Il ricorso a questa tipologia societaria – lo si ricorda – avrebbe consentito, oltre all’esercizio di attività sportive dilettantistiche sotto forma di società lucrative , anche di poter beneficiare della riduzione alla metà dell’Ires (dal 24% al 12%) e dell’aliquota Iva ridotta del 10% per i servizi di carattere sportivo resi da tali società – riconosciute dal Coni – ai praticanti l’attività sportiva in impianti gestiti dalle società stesse.
Con l’approvazione del decreto si assiste, pertanto, di fatto ad un ritorno al passato, ovvero al regime previgente, caratterizzato dal divieto di lucro soggettivo che continuerà, così, a contraddistinguere tanto le associazioni quanto le società sportive dilettantistiche. Di conseguenza, rimane assolutamente fermo e netto il confine che divide lo sport professionistico e quello dilettantistico, basato sulla non lucratività del secondo.
Sotto il profilo statutario, quindi, per associazioni/società sportive dilettantistiche continueranno ad applicarsi le vecchie regole, che prevedono quali requisiti indispensabili l’assenza di fine di lucro e il rispetto della regola secondo cui i proventi delle attività non debbano in nessun caso essere divisi tra gli associati, nemmeno in forma indiretta.
Inoltre, va ribadito che il decreto approvato, prevedendo di fatto la cancellazione di tutta la disciplina della società sportiva dilettantistica lucrativa (Ssdl), trascina con sé pure l’abrogazione della problematica legata all’inquadramento come collaborazione coordinata e continuativa della prestazione sportiva dilettantistica. Per questo motivo non sarà più strettamente necessaria, a termine di legge, neppure la tanto attesa delibera del Coni, che sulla base della disciplina introdotta dalla legge di Bilancio 2018 avrebbe dovuto necessariamente individuare le Co.co.co rientranti fra le mansioni ritenute necessarie per lo svolgimento delle attività sportive dilettantistiche.
Dall’abrogazione rimane, in ogni caso, salvo il nuovo limite ai compensi annui, previsto a partire dal primo gennaio del 2018, per le attività sportive dilettantistiche, che resta fermo a 10mila euro (anziché euro 7.500), al di sotto del quale non trova applicazione alcuna forma di ritenuta fiscale. Per essi, lo si ricorda, l’inquadramento fra i redditi diversi (che vale tuttavia anche per le somme eccedenti i 10mila euro) non comporta nemmeno l’obbligo di tracciabilità dei pagamenti introdotto dal primo luglio scorso per i lavoratori dipendenti e i collaboratori dei datori di lavoro e committenti privati.
Infine, l’ultima considerazione riguarda il comma 5 dell’articolo 13, che istituisce un fondo pluriennale (oltre quaranta milioni per i prossimi cinque anni), del tutto generico, da destinarsi ad attività a sostegno delle società sportive dilettantistiche. Sul punto immaginiamo che ci sia stato un refuso nella norma e che la dotazione qui prevista venga destinata anche alle Asd (che sono la stragrande maggioranza) e non solo alle società sportive dilettantistiche.
Il tutto nell’auspicio che questo sia l’inizio, per poter ridare finalmente slancio all’associazionismo privato in ambito sportivo dilettantistico, che specie per l’attività di base rivolta ai giovani meriterebbe ben altra attenzione rispetto al passato, non fosse altro per i risvolti sociali che esso trascina con sè sull’intero movimento.

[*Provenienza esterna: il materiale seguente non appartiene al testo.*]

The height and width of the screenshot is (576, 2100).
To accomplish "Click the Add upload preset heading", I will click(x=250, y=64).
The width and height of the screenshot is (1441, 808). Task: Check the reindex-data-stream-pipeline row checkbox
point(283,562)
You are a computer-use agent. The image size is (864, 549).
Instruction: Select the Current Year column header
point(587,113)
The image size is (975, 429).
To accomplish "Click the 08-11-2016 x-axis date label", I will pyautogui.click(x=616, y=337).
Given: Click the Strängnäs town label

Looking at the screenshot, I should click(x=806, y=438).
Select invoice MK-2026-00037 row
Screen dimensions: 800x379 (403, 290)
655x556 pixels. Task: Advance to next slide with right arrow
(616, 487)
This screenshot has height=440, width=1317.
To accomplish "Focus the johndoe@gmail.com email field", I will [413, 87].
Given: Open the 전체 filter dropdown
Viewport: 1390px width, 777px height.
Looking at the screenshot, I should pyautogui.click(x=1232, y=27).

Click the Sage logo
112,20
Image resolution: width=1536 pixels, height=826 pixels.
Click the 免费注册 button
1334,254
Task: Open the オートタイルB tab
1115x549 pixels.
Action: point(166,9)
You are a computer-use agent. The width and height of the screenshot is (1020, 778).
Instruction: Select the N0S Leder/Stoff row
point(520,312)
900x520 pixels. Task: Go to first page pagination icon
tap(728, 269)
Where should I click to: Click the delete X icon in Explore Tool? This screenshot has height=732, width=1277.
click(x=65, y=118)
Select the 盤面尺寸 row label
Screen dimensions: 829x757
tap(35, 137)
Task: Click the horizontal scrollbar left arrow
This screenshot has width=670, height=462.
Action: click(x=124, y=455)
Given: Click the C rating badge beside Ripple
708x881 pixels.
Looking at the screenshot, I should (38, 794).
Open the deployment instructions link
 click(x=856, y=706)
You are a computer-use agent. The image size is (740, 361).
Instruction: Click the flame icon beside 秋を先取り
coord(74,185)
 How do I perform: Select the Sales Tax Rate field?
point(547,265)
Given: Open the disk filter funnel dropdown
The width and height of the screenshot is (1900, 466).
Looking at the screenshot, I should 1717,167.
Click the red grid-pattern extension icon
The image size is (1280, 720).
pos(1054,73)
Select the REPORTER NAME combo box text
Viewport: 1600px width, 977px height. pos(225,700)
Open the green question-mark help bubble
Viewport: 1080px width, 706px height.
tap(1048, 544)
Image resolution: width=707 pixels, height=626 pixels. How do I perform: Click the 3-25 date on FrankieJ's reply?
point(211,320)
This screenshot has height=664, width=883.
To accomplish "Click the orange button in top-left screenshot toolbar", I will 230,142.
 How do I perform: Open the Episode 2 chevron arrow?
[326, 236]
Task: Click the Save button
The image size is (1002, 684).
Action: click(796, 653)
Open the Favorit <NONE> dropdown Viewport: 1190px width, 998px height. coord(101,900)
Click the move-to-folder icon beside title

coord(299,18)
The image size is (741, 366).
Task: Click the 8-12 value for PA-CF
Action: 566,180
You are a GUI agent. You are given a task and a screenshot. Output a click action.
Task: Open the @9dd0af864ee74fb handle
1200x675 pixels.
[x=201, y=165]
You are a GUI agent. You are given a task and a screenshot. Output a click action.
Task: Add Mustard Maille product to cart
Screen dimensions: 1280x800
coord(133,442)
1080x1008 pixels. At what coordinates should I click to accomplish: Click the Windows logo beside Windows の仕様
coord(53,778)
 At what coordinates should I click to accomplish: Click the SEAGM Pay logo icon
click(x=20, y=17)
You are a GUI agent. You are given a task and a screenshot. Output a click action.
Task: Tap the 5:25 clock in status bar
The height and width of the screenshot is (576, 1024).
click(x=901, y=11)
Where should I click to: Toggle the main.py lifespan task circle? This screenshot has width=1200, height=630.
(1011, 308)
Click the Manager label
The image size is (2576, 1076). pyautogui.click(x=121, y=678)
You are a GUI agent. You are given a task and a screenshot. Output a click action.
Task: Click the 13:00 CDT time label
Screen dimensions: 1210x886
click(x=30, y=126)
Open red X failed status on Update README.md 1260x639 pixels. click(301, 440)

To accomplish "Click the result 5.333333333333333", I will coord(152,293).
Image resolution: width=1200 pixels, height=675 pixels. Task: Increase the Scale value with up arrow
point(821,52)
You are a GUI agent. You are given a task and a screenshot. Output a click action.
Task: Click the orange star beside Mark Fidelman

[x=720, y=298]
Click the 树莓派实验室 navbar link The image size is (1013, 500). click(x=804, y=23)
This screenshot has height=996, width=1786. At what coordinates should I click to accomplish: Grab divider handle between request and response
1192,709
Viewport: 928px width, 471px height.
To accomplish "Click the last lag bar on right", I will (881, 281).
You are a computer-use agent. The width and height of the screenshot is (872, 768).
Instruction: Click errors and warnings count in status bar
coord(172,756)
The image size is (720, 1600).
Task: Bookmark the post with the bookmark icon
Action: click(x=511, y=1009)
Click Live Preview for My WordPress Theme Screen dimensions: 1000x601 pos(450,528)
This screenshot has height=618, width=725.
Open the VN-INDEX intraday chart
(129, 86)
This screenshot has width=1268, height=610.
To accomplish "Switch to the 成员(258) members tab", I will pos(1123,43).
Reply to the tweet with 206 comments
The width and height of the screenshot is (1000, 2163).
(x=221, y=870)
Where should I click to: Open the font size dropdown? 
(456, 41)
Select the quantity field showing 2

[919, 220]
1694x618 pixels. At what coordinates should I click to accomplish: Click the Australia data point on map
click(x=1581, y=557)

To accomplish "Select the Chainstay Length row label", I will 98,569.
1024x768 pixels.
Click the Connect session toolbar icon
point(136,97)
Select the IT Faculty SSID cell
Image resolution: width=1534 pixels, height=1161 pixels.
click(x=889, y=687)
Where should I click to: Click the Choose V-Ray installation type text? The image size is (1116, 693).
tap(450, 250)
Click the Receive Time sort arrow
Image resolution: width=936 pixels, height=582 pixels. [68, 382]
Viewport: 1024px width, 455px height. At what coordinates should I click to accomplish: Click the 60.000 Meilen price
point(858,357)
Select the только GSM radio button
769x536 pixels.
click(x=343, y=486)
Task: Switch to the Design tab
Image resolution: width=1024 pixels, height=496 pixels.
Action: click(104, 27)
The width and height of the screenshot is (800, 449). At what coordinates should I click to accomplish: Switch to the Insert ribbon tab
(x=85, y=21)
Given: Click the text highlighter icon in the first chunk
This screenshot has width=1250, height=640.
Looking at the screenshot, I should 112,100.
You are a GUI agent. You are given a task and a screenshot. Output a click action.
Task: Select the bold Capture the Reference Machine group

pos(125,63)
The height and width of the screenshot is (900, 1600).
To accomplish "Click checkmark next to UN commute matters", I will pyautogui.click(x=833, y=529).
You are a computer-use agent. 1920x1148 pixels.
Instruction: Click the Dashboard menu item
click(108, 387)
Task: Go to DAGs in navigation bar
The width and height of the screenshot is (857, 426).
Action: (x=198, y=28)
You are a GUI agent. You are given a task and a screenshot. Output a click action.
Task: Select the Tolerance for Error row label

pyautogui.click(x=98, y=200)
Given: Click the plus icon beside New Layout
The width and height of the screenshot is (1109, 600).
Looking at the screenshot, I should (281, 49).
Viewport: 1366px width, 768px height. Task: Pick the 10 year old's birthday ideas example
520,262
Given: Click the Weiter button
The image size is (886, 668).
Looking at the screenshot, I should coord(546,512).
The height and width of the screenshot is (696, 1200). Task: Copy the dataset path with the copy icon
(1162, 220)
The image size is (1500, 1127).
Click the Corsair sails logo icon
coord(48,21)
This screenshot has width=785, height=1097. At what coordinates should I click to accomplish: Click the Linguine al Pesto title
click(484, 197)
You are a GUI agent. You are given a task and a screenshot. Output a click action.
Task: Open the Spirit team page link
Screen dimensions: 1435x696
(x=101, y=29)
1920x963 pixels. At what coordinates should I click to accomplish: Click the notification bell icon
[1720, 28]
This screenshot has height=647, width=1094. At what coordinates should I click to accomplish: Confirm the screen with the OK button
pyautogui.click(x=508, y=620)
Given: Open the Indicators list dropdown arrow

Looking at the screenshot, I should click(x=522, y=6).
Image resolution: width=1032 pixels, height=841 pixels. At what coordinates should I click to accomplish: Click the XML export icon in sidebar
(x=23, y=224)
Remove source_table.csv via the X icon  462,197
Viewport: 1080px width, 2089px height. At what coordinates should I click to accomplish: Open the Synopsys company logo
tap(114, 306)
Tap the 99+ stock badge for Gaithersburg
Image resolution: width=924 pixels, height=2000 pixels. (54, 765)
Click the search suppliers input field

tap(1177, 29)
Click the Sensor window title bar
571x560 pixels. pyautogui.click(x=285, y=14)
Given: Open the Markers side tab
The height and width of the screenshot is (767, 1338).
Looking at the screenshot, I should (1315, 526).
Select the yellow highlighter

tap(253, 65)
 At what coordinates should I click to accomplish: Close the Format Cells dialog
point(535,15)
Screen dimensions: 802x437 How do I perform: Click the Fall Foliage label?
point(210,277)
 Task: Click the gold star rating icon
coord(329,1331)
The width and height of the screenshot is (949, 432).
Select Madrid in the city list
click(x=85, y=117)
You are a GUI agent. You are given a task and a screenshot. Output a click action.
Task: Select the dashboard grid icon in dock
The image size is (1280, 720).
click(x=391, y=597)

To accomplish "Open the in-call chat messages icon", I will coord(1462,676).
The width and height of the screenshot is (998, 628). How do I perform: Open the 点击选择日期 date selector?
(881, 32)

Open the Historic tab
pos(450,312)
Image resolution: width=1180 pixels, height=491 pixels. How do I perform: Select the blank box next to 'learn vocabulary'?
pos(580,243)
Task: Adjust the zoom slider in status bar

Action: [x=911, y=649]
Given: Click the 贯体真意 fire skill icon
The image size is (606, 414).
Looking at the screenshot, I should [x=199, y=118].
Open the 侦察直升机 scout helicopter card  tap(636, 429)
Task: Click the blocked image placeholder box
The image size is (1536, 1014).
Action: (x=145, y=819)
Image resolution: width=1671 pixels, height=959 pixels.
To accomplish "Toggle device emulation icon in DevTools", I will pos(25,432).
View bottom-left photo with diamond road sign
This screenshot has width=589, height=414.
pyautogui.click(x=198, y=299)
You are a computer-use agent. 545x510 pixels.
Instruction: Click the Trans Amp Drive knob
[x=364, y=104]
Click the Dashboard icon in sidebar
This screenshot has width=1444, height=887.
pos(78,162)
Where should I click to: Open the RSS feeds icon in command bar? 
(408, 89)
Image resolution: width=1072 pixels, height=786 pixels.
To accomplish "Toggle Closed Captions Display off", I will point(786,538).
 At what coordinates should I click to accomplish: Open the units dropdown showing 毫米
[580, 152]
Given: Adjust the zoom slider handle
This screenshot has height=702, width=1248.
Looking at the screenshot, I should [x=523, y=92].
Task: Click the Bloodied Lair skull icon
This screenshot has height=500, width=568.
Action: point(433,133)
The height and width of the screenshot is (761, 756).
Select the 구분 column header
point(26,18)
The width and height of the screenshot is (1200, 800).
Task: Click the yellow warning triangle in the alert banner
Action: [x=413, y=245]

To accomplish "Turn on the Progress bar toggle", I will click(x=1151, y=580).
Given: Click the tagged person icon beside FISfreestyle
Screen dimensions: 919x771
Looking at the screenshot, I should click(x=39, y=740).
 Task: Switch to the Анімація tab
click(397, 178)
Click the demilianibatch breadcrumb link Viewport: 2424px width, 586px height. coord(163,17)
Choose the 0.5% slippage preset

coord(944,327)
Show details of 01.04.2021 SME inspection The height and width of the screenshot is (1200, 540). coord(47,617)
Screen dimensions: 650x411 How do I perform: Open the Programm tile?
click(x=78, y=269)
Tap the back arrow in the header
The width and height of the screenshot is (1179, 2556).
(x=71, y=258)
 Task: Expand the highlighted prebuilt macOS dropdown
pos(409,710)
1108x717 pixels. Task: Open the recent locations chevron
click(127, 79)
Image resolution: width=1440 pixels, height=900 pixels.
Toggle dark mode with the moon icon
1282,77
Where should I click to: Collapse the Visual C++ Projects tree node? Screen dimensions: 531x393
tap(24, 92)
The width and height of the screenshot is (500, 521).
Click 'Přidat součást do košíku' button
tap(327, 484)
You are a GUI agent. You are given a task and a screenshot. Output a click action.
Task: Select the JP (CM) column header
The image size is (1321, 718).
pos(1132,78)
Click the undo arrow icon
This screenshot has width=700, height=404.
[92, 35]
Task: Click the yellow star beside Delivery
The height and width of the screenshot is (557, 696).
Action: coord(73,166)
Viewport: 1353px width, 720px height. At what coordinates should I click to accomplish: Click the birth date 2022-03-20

di Lorenzo Pegorin, da Il Sole 24 Ore

 

Addio alla «deroga» sulle collaborazioni
La cancellazione delle società sportive dilettantistiche con scopo di lucro, prevista dall’articolo 13 del Decreto lavoro (che sopprime i commi dal 353 al 361 dell’articolo 1 della legge di Bilancio 2018), è destinata a riaprire il problema dell’inquadramento giuslavoristico dei collaboratori delle associazioni sportive.
La riforma dello scorso anno aveva introdotto nell’ordinamento la possibilità di utilizzare una delle forme societarie prevista dal Codice civile (società di persone o di capitali) per l’esercizio dell’attività sportiva dilettantistica.
L’introduzione della società dilettantistica a scopo di lucro, ad opera della Legge di Bilancio 2018, intendeva fondamentalmente raggiungere due obiettivi: far emergere una base imponibile sino ad allora completamente detassata, da un lato, e creare uno strumento giuridico in grado di attrarre una maggiore quantità? di capitali che avvantaggiasse in generale gli operatori del settore sportivo dilettantistico, dall’altro.
Gli obiettivi di questa riforma non sono, evidentemente, condivisi dalla nuova maggioranza governativa, che con il Decreto lavoro ha cancellato completamente le regole introdotte lo scorso anno, sancendo l’integrale ritorno al regime vigente in precedenza, nel quale il principio cardine per le società e le associazioni sportive dilettantistiche era il divieto di lucro soggettivo.
Con l’abrogazione della riforma, sono cancellate – oltre alle norme che regolavano lo statuto (comma 354) e il regime fiscale agevolato (comma 355) – anche le disposizioni volte a disciplinare i rapporti di lavoro e il relativo inquadramento fiscale e previdenziale (commi 357, 358, 359 e 360).
Sono abrogate, quindi, le norme che consentivano di inquadrare i collaboratori delle società sportive dilettantistiche a scopo di lucro, svolgenti mansioni riconosciute necessarie da parte del Coni, come contratti di collaborazione coordinata e continuativa, e che determinavano la non operatività della presunzione automatica di riqualificazione in rapporto di lavoro subordinato a tempo indeterminato delle collaborazioni poste in essere da tali enti ai sensi del Dlgs n. 81/2015.
Con questo ritorno al passato: le attività sportive dilettantistiche potranno essere esercitate giuridicamente come Asd o Ssd, mentre il regime delle collaborazioni – fatti salvi alcuni specifici aspetti contributivi e fiscali, ben riassunti nella circolare del 1° dicembre 2016 dell’Ispettorato nazionale del lavoro – torna ad essere quello comune, con tutte le problematiche connesse in merito all’individuazione di un tipo contrattuale adeguato a rappresentare forme di lavoro molto particolari e poco collocabili entro schemi tradizionali.
Si ripropone, in particolare, la difficoltà di utilizzare il contratto di collaborazione coordinata e continuativa senza incappare nella presunzione di subordinazione prevista dal Dlgs 81/2015 a carico dei soggetti che esercitano un potere organizzativo nei confronti dei collaboratori; potere che viene considerato elemento sufficiente a determinare l’applicazione delle regole previste per il lavoro subordinato.